--- PROMPT ---
Line by line, transcribe all of the entries exactly.
----- EXCERPTED RECORDS -----
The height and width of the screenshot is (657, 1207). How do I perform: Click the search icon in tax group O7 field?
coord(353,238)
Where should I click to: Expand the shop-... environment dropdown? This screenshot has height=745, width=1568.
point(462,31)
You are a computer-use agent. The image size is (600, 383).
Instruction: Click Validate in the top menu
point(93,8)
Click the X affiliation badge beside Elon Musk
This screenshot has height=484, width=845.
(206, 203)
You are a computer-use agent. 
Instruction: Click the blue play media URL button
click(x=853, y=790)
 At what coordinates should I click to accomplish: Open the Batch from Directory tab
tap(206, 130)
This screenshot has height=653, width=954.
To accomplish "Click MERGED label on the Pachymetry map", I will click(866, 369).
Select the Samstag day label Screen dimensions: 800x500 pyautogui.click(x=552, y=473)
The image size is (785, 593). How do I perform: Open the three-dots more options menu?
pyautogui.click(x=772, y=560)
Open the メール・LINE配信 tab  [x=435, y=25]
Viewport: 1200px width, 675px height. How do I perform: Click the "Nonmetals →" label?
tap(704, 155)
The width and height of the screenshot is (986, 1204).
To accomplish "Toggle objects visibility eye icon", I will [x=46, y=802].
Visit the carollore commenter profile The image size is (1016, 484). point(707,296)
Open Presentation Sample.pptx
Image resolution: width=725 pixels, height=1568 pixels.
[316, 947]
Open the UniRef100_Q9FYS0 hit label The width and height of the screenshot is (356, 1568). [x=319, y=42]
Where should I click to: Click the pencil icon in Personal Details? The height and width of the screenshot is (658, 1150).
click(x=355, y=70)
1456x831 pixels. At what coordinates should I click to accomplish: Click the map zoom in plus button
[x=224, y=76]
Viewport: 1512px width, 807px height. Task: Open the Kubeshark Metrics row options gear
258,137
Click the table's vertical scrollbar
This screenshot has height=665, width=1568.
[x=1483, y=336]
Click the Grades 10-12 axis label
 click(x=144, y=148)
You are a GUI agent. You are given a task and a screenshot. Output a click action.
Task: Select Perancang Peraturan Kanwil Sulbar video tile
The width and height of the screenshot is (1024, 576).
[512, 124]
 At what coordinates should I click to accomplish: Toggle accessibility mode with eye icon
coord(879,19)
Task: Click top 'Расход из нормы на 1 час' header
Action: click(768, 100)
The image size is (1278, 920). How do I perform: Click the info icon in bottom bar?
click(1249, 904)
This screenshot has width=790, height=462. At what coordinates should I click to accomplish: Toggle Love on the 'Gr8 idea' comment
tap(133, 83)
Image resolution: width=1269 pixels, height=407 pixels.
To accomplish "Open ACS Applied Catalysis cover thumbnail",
-----
--- RESPONSE AREA ---
The height and width of the screenshot is (657, 1207). How do I perform: Click the search icon in tax group O7 field?
coord(353,238)
Where should I click to: Expand the shop-... environment dropdown? This screenshot has height=745, width=1568.
point(462,31)
You are a computer-use agent. The image size is (600, 383).
Instruction: Click Validate in the top menu
point(93,8)
Click the X affiliation badge beside Elon Musk
This screenshot has height=484, width=845.
(206, 203)
You are a computer-use agent. 
Instruction: Click the blue play media URL button
click(x=853, y=790)
 At what coordinates should I click to accomplish: Open the Batch from Directory tab
tap(206, 130)
This screenshot has height=653, width=954.
To accomplish "Click MERGED label on the Pachymetry map", I will click(866, 369).
Select the Samstag day label Screen dimensions: 800x500 pyautogui.click(x=552, y=473)
The image size is (785, 593). How do I perform: Open the three-dots more options menu?
pyautogui.click(x=772, y=560)
Open the メール・LINE配信 tab  [x=435, y=25]
Viewport: 1200px width, 675px height. How do I perform: Click the "Nonmetals →" label?
tap(704, 155)
The width and height of the screenshot is (986, 1204).
To accomplish "Toggle objects visibility eye icon", I will [x=46, y=802].
Visit the carollore commenter profile The image size is (1016, 484). point(707,296)
Open Presentation Sample.pptx
Image resolution: width=725 pixels, height=1568 pixels.
[316, 947]
Open the UniRef100_Q9FYS0 hit label The width and height of the screenshot is (356, 1568). [x=319, y=42]
Where should I click to: Click the pencil icon in Personal Details? The height and width of the screenshot is (658, 1150).
click(x=355, y=70)
1456x831 pixels. At what coordinates should I click to accomplish: Click the map zoom in plus button
[x=224, y=76]
Viewport: 1512px width, 807px height. Task: Open the Kubeshark Metrics row options gear
258,137
Click the table's vertical scrollbar
This screenshot has height=665, width=1568.
[x=1483, y=336]
Click the Grades 10-12 axis label
 click(x=144, y=148)
You are a GUI agent. You are given a task and a screenshot. Output a click action.
Task: Select Perancang Peraturan Kanwil Sulbar video tile
The width and height of the screenshot is (1024, 576).
[512, 124]
 At what coordinates should I click to accomplish: Toggle accessibility mode with eye icon
coord(879,19)
Task: Click top 'Расход из нормы на 1 час' header
Action: click(768, 100)
The image size is (1278, 920). How do I perform: Click the info icon in bottom bar?
click(1249, 904)
This screenshot has width=790, height=462. At what coordinates should I click to accomplish: Toggle Love on the 'Gr8 idea' comment
tap(133, 83)
Image resolution: width=1269 pixels, height=407 pixels.
To accomplish "Open ACS Applied Catalysis cover thumbnail",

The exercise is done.